▶ [YOUR TASK]: Set out the material below as a Markdown table with the columns No. and Line, giving each line its own numbered row and leaving out blank lines.

Word and element pointing entries
·····
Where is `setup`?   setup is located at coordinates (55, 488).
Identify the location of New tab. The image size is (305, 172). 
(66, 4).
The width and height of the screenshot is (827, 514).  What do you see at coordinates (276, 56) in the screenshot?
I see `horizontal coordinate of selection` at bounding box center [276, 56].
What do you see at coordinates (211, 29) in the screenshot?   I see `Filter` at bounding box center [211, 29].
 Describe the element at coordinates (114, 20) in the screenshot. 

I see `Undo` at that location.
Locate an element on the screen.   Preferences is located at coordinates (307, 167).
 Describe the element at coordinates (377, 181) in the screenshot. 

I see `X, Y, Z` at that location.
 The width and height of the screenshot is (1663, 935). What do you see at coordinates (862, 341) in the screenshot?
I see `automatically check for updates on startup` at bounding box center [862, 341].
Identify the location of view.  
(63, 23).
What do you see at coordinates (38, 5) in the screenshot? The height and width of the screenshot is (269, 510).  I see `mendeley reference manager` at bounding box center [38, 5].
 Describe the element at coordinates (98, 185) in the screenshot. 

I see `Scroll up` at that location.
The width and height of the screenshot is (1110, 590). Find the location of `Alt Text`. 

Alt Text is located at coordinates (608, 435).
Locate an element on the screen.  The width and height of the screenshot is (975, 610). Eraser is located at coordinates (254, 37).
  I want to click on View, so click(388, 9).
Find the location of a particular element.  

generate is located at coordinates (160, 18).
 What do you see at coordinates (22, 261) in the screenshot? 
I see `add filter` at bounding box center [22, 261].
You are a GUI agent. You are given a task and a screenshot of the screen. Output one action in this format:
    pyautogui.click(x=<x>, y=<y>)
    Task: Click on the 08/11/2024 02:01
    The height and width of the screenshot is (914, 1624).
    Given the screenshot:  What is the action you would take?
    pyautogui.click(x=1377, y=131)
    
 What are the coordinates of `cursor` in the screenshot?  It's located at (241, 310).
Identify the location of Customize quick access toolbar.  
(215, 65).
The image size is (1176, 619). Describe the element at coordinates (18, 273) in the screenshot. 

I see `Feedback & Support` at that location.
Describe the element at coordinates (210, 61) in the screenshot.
·····
▶ [TASK RESULT]:
| No. | Line |
|---|---|
| 1 | Where is `setup`?   setup is located at coordinates (55, 488). |
| 2 | Identify the location of New tab. The image size is (305, 172).  |
| 3 | (66, 4). |
| 4 | The width and height of the screenshot is (827, 514).  What do you see at coordinates (276, 56) in the screenshot? |
| 5 | I see `horizontal coordinate of selection` at bounding box center [276, 56]. |
| 6 | What do you see at coordinates (211, 29) in the screenshot?   I see `Filter` at bounding box center [211, 29]. |
| 7 |  Describe the element at coordinates (114, 20) in the screenshot.  |
| 8 | I see `Undo` at that location. |
| 9 | Locate an element on the screen.   Preferences is located at coordinates (307, 167). |
| 10 |  Describe the element at coordinates (377, 181) in the screenshot.  |
| 11 | I see `X, Y, Z` at that location. |
| 12 |  The width and height of the screenshot is (1663, 935). What do you see at coordinates (862, 341) in the screenshot? |
| 13 | I see `automatically check for updates on startup` at bounding box center [862, 341]. |
| 14 | Identify the location of view.   |
| 15 | (63, 23). |
| 16 | What do you see at coordinates (38, 5) in the screenshot? The height and width of the screenshot is (269, 510).  I see `mendeley reference manager` at bounding box center [38, 5]. |
| 17 |  Describe the element at coordinates (98, 185) in the screenshot.  |
| 18 | I see `Scroll up` at that location. |
| 19 | The width and height of the screenshot is (1110, 590). Find the location of `Alt Text`.  |
| 20 | Alt Text is located at coordinates (608, 435). |
| 21 | Locate an element on the screen.  The width and height of the screenshot is (975, 610). Eraser is located at coordinates (254, 37). |
| 22 |   I want to click on View, so click(388, 9). |
| 23 | Find the location of a particular element.   |
| 24 | generate is located at coordinates (160, 18). |
| 25 |  What do you see at coordinates (22, 261) in the screenshot?  |
| 26 | I see `add filter` at bounding box center [22, 261]. |
| 27 | You are a GUI agent. You are given a task and a screenshot of the screen. Output one action in this format: |
| 28 |     pyautogui.click(x=<x>, y=<y>) |
| 29 |     Task: Click on the 08/11/2024 02:01 |
| 30 |     The height and width of the screenshot is (914, 1624). |
| 31 |     Given the screenshot:  What is the action you would take? |
| 32 |     pyautogui.click(x=1377, y=131) |
| 33 |  What are the coordinates of `cursor` in the screenshot?  It's located at (241, 310). |
| 34 | Identify the location of Customize quick access toolbar.   |
| 35 | (215, 65). |
| 36 | The image size is (1176, 619). Describe the element at coordinates (18, 273) in the screenshot.  |
| 37 | I see `Feedback & Support` at that location. |
| 38 | Describe the element at coordinates (210, 61) in the screenshot. |